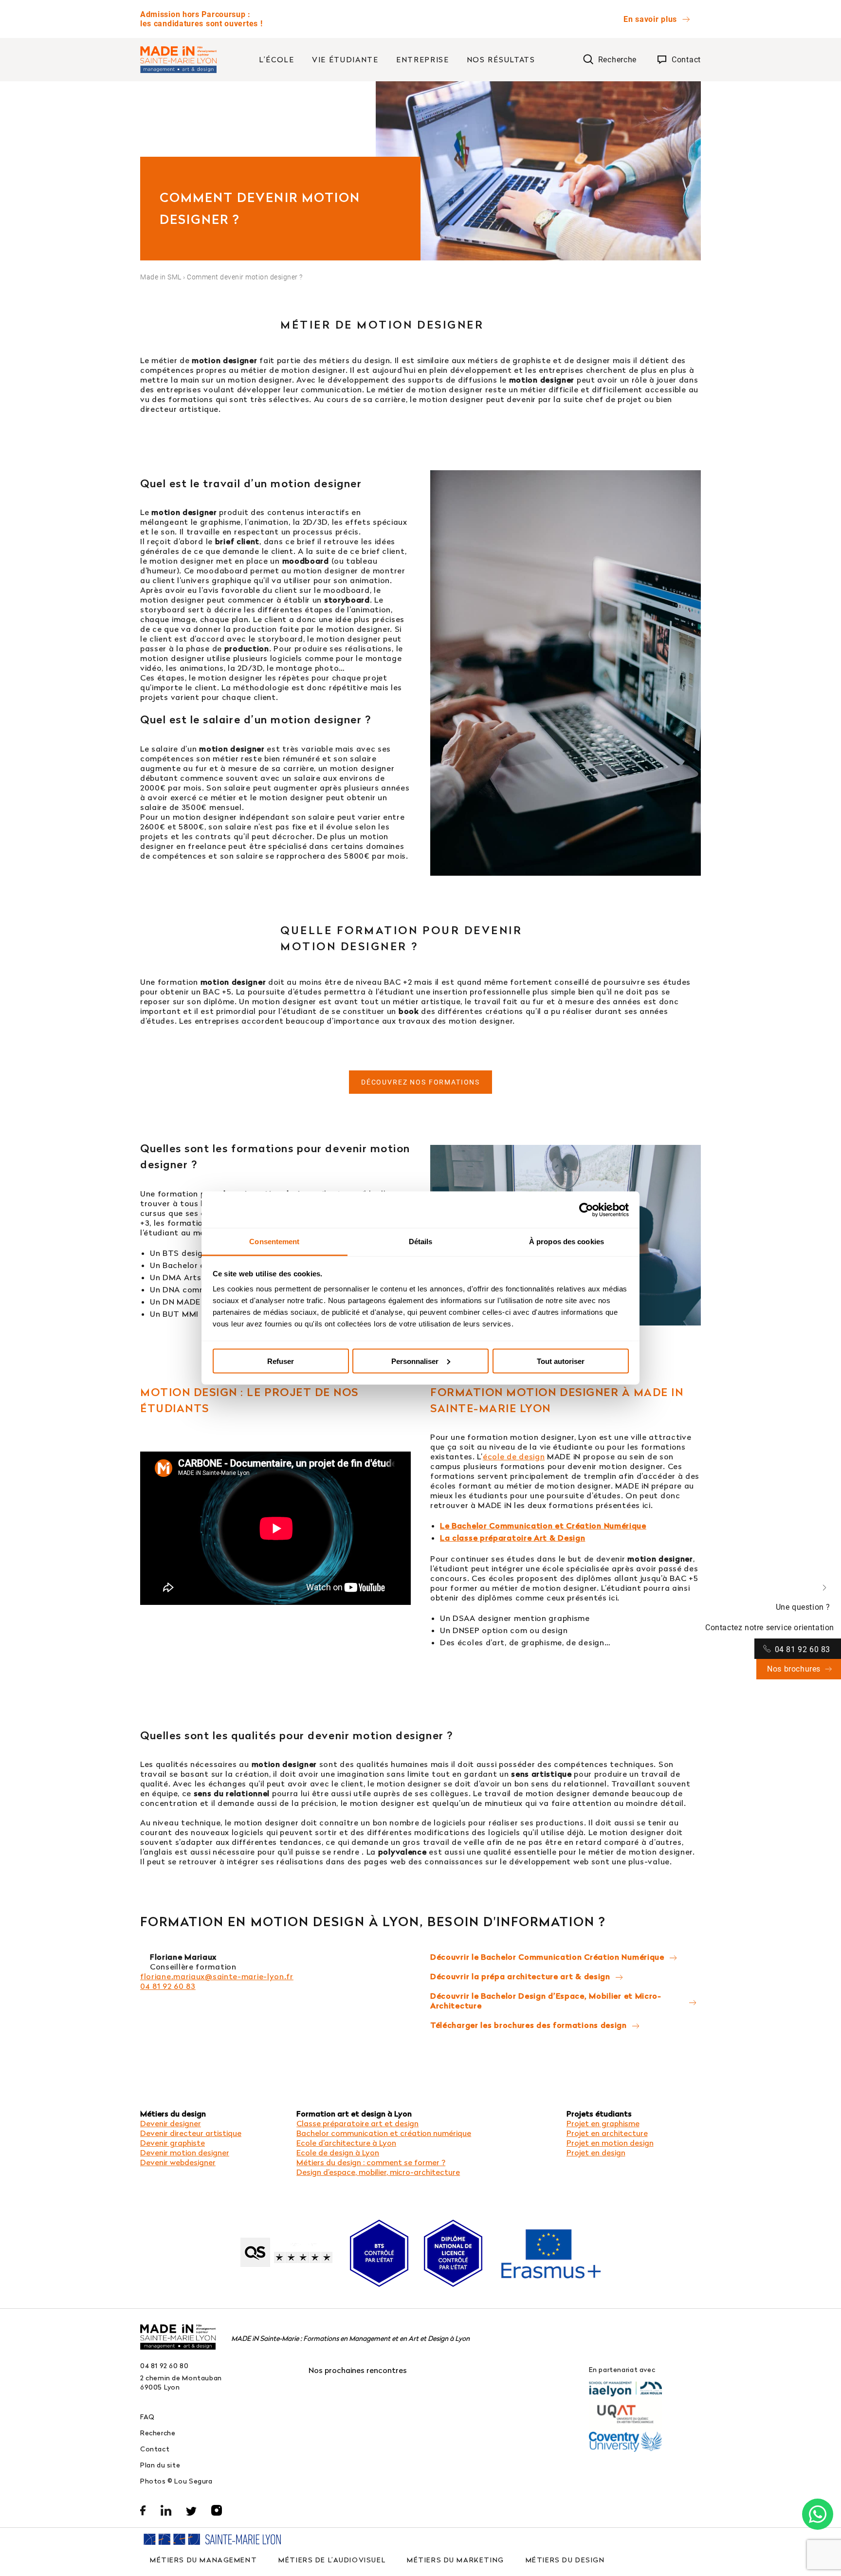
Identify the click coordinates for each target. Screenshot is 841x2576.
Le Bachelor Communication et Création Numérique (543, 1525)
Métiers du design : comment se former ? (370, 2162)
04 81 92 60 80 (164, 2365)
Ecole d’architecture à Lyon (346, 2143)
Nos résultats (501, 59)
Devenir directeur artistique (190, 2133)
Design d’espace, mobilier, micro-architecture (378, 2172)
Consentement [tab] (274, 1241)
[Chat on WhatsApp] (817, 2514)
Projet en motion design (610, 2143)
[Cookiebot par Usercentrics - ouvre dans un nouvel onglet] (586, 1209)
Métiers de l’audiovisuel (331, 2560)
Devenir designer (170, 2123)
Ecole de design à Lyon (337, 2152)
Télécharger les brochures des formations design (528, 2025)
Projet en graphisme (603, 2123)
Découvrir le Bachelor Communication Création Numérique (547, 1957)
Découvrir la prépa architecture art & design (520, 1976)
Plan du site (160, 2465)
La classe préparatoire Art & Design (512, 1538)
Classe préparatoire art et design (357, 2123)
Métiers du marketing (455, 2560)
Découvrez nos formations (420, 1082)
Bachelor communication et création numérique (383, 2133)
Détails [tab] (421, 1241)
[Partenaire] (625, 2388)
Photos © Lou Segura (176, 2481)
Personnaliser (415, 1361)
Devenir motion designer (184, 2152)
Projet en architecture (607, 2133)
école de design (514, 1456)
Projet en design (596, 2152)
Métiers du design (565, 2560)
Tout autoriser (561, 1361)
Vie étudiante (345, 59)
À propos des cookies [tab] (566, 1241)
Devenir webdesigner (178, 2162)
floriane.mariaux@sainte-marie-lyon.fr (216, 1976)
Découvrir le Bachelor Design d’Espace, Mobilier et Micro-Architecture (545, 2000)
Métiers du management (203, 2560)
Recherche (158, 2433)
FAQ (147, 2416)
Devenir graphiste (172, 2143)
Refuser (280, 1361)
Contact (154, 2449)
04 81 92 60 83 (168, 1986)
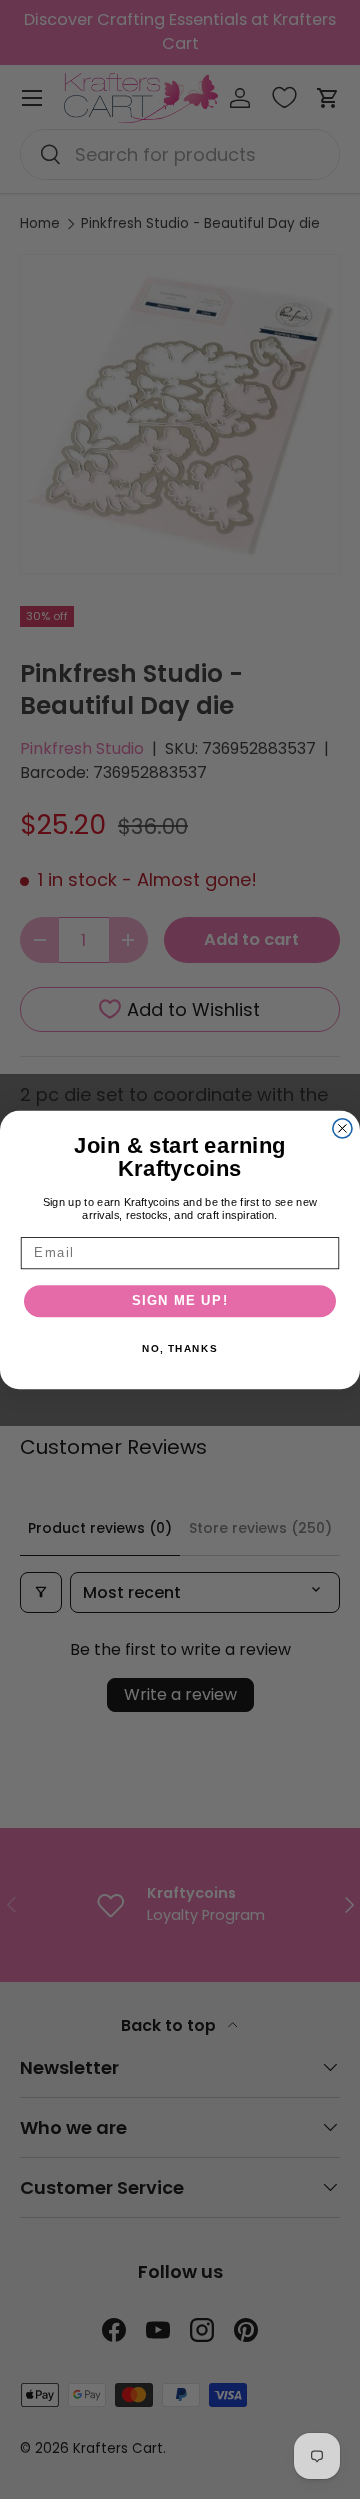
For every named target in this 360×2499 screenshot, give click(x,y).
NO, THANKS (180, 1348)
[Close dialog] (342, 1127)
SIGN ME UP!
* * *
- Task goal -
The first line of the listing through the line with "Devenir graphiste (172, 2143)": repeat exactly that span and nothing more, skipping pictures.

- Output for this task -
Identify the click coordinates for each target. Screenshot is 841x2576.
Le Bachelor Communication et Création Numérique (543, 1525)
Métiers du design : comment se former ? (370, 2162)
04 81 92 60 80 (164, 2365)
Ecole d’architecture à Lyon (346, 2143)
Nos résultats (501, 59)
Devenir directeur artistique (190, 2133)
Design d’espace, mobilier, micro-architecture (378, 2172)
Consentement [tab] (274, 1241)
[Chat on WhatsApp] (817, 2514)
Projet en motion design (610, 2143)
[Cookiebot par Usercentrics - ouvre dans un nouvel onglet] (586, 1209)
Métiers de l’audiovisuel (331, 2560)
Devenir designer (170, 2123)
Ecole de design à Lyon (337, 2152)
Télécharger les brochures des formations design (528, 2025)
Projet en graphisme (603, 2123)
Découvrir le Bachelor Communication Création Numérique (547, 1957)
Découvrir la prépa architecture art & design (520, 1976)
Plan du site (160, 2465)
La classe préparatoire Art & Design (512, 1538)
Classe préparatoire art et design (357, 2123)
Métiers du marketing (455, 2560)
Découvrez nos formations (420, 1082)
Bachelor communication et création numérique (383, 2133)
Détails [tab] (421, 1241)
[Partenaire] (625, 2388)
Photos © Lou Segura (176, 2481)
Personnaliser (415, 1361)
Devenir motion designer (184, 2152)
Projet en architecture (607, 2133)
école de design (514, 1456)
Projet en design (596, 2152)
Métiers du design (565, 2560)
Tout autoriser (561, 1361)
Vie étudiante (345, 59)
À propos des cookies [tab] (566, 1241)
Devenir webdesigner (178, 2162)
floriane.mariaux@sainte-marie-lyon.fr (216, 1976)
Découvrir le Bachelor Design d’Espace, Mobilier et Micro-Architecture (545, 2000)
Métiers du management (203, 2560)
Recherche (158, 2433)
FAQ (147, 2416)
Devenir graphiste (172, 2143)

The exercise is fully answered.